* _Information_

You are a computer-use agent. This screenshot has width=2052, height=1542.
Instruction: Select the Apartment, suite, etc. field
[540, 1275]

---

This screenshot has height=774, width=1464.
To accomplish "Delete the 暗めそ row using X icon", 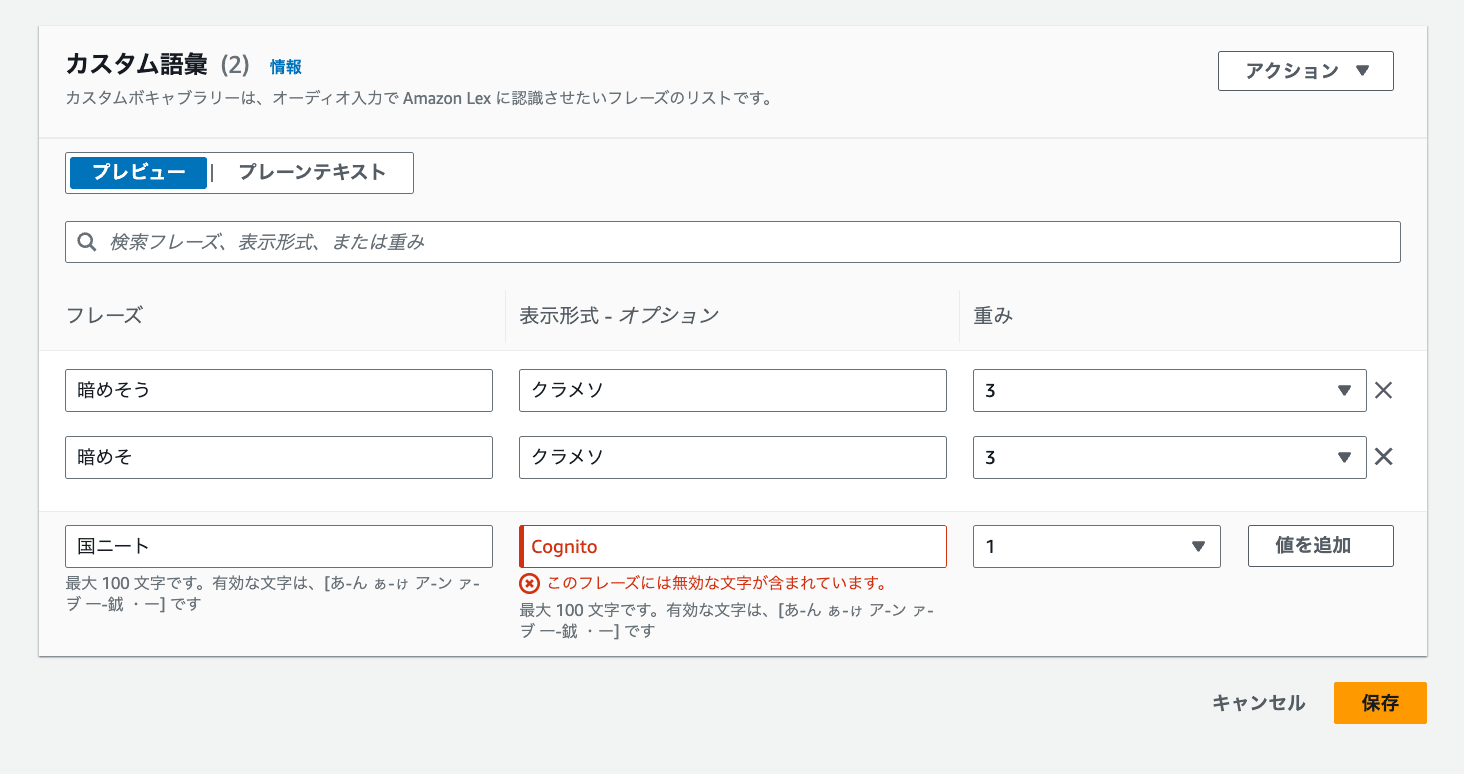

* _Work task_
The result should be an exact copy of only the lines above from the one that holds "This screenshot has height=774, width=1464." through the one that holds "the 暗めそ row", both ends included, without pictures.

* _Reply to the exercise_
This screenshot has height=774, width=1464.
To accomplish "Delete the 暗めそ row using X icon", 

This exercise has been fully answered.